Home > Research > Research Results > Research Results 2018 > Development of an efficient method to estimate tropical forest biomass with high-resolution remote sensing

Update:June 11, 2018

Main content starts here.

Development of an efficient method to estimate tropical forest biomass with high-resolution remote sensing


Article title

Object-based mapping of aboveground biomass in tropical forests using LiDAR and very-high-spatial-resolution satellite data

Author (affiliation)

Yasumasa Hirata (a), Naoyuki Furuya (b), Hideki Saito (c), Chealy Pak (d), Chivin Leng (e), Heng Sokh (f), Vuthy Ma (f), Tsuyoshi Kajisa (g), Tetsuji Ota (h), Nobuya Mizoue (h)

(a) Principal Research Director, FFPRI, Tsukuba, Ibaraki, Japan.
(b) Hokkaido Research Center, FFPRI, Sapporo, Hokkaido, Japan.

(c) Department of Forest Management, FFPRI, Tsukuba, Ibaraki, Japan.

(d) Forestry Administration, Preah Norodom Blvd, Phnom Penh, Cambodia.

(e) Ministry of Environment, Chamkarmon, Phnom Penh, Cambodia.

(f) Forest-Wildlife Research and Development Institute, Forestry Administration, Khan Sen Sok, Phnom Penh, Cambodia.

(g) Kagoshima University, Korimoto, Kagoshima, Japan.

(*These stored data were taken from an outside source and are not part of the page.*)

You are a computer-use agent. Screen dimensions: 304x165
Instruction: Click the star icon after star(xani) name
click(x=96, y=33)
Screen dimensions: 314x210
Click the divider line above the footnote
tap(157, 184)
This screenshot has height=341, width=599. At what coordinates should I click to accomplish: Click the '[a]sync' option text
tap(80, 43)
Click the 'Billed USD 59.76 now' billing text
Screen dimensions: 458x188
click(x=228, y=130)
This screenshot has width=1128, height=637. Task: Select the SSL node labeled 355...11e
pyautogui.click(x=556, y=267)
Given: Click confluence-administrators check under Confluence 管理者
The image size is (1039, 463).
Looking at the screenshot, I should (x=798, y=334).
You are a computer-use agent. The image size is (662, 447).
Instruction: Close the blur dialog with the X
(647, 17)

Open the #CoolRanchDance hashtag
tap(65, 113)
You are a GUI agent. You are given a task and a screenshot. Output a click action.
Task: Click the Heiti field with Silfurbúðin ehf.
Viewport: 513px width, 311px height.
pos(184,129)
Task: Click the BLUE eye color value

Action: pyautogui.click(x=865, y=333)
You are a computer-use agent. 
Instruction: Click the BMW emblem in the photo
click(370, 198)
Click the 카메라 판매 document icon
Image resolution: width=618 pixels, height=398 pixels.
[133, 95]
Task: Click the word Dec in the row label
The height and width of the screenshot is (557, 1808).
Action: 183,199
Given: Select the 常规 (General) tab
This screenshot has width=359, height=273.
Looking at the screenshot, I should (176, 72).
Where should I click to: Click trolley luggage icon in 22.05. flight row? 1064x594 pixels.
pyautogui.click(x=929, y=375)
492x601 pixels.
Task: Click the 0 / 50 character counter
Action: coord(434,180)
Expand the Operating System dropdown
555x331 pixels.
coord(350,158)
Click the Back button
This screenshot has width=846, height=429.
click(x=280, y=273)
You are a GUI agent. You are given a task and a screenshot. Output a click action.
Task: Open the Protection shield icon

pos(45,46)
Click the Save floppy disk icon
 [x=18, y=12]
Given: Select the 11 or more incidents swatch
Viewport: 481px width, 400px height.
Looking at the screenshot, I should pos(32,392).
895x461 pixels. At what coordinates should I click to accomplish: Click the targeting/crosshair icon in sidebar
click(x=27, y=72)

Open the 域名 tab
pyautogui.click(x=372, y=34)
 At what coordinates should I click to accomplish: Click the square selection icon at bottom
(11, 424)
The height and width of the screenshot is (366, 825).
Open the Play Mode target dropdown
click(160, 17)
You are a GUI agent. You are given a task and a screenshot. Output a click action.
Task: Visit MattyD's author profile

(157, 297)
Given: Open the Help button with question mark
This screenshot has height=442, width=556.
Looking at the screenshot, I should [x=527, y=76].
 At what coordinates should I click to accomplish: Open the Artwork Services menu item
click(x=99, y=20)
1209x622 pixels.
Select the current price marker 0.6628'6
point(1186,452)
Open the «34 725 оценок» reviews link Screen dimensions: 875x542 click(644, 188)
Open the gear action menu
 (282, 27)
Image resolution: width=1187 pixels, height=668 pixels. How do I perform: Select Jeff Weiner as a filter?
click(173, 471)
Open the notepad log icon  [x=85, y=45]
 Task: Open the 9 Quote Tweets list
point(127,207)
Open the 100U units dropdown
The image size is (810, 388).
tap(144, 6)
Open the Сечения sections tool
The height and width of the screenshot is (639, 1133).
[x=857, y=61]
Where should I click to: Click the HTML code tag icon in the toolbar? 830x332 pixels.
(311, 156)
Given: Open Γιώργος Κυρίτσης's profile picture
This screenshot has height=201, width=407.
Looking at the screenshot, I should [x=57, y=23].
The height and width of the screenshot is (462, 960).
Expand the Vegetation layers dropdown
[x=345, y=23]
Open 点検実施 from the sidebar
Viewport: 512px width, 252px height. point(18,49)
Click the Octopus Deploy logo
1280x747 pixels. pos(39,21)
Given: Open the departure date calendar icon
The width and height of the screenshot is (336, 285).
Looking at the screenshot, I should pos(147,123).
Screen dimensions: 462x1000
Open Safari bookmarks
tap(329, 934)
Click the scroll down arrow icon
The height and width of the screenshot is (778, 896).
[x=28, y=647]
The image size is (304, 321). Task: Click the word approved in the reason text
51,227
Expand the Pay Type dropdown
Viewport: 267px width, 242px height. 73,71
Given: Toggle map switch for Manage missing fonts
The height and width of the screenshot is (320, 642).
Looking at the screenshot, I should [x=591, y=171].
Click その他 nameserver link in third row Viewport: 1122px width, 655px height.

(h) Kyushu University, Hakozaki, Fukuoka, Japan.

Publication Journal

Remote Sensing, 10(3); 48 (21 pp.), March 2018, DOI: 10.3390/rs10030438( External link )

Content introduction

Deforestation and forest degradation in tropical regions are the major causes of climate change. Therefore, as part of United Nations initiative, a framework to curb deforestation and forest degradation in developing countries, called the REDD-plus, was created. A scientific approach is necessary to evaluate the amount by which deforestation- and forest degradation-related carbon dioxide emissions were reduced as a result of implementing REDD-plus. Until recently, the standard method has been to first calculate the change in forest area using remote sensing and then calculate the carbon stock per unit area from biomass through ground surveys. However, there have been problems in obtaining sufficient ground survey data at the national level due to the difficulty of accessing forests as well as limitations in human resources.

Therefore, instead of conducting a ground survey at the national level, we developed a method to estimate forest biomass by area and forest type using an airborne LiDAR (see Note), which can obtain high-definition forest information, and high-resolution satellite. First, we estimated the forest biomass over a limited area using an airborne laser scanner, which is an expensive but accurate technique. Next, we estimated forest biomass over a wider area by creating a model that uses this estimate of the limited area to extrapolate a forest biomass from high-resolution satellite data, which is cheaper to obtain than using an airborne laser scanner.

Thus, it is possible to efficiently estimate forest biomass by area and forest type instead of ground surveys. In turn, this is useful to estimate deforestation- and forest degradation-related carbon dioxide emissions, which is particularly helpful in developing countries where REDD-plus is implemented.


(Note) Airborne LiDAR: A system that reproduces a three-dimensional structure on the ground by irradiating tens of thousands of laser beams per second onto the ground from a laser scanner mounted on an aircraft.


Figure: Mapping of tropical forest biomass using airborne LiDAR

Figure: Mapping of tropical forest biomass using airborne LiDAR and high-resolution satellite (Kompong Thom Province, Cambodia).
On the west side (left side of the figure) where there is a settlement, biomass is lower due to degradation caused by the use of the forest resources. The east side (right side of the figure) features relatively intact forests with high biomass. In the white area, where the forest biomass is zero, there is cultivation of agricultural crops and plantations of rubber.